There has been a lot of speculation of late regarding oil field production capacities declining. In particular, there are great worries regarding Russian and Saudi production capacities. The available data on Saudi production is especially opaque. Matthew Simmons, an expert oil investment banker, has written a book questioning the data the Saudis have provided regarding the proven reserves available for production and the production capacity of the Saudis major fields including Super Giant Ghawar, the largest oil field in the world. I recommend anyone interested in this debate read his book, “Twilight in the Desert.”

This leads us to the Armageddon Scenario. Nuclear-armed nations like China, Russia, India and the United States are desperate to keep their standard of living up. As a result, with oil supplies dwindling, competition for oil supplies will increase. The risk of armed conflict to procure necessary supply increases as peak oil becomes apparent. The U.S. has invaded Iraq, has troops stationed in Saudi Arabia and is threatening Iran, all because of oil — and in Iran’s case, the possibility of another nuclear-armed nation entering the strategic quest for oil. This is a battle of extreme importance strategically for a number of countries. They may stop at nothing to achieve their ends should peak oil become a problem.

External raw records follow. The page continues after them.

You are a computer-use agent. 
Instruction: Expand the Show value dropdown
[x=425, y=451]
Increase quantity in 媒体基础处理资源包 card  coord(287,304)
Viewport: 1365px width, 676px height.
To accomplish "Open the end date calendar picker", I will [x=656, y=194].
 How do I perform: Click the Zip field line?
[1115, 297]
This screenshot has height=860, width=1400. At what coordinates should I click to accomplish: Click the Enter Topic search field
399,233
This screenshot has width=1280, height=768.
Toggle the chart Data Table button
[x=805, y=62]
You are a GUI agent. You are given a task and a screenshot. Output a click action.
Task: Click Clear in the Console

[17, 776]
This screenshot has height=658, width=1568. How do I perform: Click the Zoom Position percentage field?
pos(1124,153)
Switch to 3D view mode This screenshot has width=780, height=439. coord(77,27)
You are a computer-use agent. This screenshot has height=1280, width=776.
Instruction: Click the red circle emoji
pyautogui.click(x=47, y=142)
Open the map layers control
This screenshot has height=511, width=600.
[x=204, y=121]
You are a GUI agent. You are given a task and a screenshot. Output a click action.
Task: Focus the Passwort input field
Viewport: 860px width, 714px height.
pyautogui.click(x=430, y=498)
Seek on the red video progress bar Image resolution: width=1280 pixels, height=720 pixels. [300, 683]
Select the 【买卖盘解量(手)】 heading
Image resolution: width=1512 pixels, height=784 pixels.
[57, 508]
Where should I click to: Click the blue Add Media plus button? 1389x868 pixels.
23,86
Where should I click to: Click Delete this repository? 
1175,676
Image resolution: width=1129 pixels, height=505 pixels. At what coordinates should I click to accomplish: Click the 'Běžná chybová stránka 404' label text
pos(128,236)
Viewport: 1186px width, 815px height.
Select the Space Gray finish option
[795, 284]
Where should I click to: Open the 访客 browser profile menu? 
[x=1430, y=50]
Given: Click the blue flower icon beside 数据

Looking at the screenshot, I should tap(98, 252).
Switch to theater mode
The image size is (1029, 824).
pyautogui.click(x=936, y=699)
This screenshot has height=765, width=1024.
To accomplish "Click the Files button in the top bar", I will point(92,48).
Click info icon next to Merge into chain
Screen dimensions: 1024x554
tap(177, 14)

Of course, this is exactly why China is all over South America and Africa.

As for peak oil, the lower-48 United States peak of 1970 was not recognized until years later. The same will be true again for the global peak. High oil prices are not just a reflection of speculation, there are some very real supply demand imbalances building. Recession has suppressed these, but in a more normal economic environment, oil prices are going to rise.

About 

Edward Harrison is the founder of Credit Writedowns and a former career diplomat, investment banker and technology executive with over twenty years of business experience. He is also a regular economic and financial commentator on BBC World News, CNBC Television, Business News Network, CBC, Fox Television and RT Television. He speaks six languages and reads another five, skills he uses to provide a more global perspective. Edward holds an MBA in Finance from Columbia University and a BA in Economics from Dartmouth College. Edward also writes a premium financial newsletter. Sign up here for a free trial.

7 Comments

  1. Pangea Joel says:

    Oil prices might rise temporarily, but the price of solar power drops exponentially (>3X) every decade, as it has since the 1950′s, when the first solar panels were put on the Vanguard 1 satellite at $300/Wp. Solar is already close to parity with US retail natural gas electricity today, within 5 years it will be cheaper than wholesale coal electricity. For the global south, solar is already cheaper than the existing grid in many countries. South Africa charges 35c/kWh and plans to raise it to 99c/kWh; solar electricity costs approximately 15c/kWh (assuming a 5-year amortization @ 5% interest and sun conditions like California). The amount of solar power rolled out every year worldwide continues to increase and once price parity with the grid is reached solar (along with wind) will account for almost all new electric power generation by 2012. Advances in batteries are accelerating rapidly, eg. IBM with lithium air’s 10X energy density over Li-ion. Major automakers in Japan, China, and US are rolling out hybrid and all-electric vehicles. I agree with Deutsche Bank’s estimate the global oil Demand will peak in 2016. I expect after that, becoming coal, oil, nukes and gas will trend towards becoming niche power sources by 2030, as solar will be 1/10 the price of coal by then. We are seeing Peak Oil Demand not Peak Oil Supply.

  2. Stevie b. says:

    @ pangea joel – I know nothing about solar power but find your comments and ramifications from them very interesting indeed – thanks!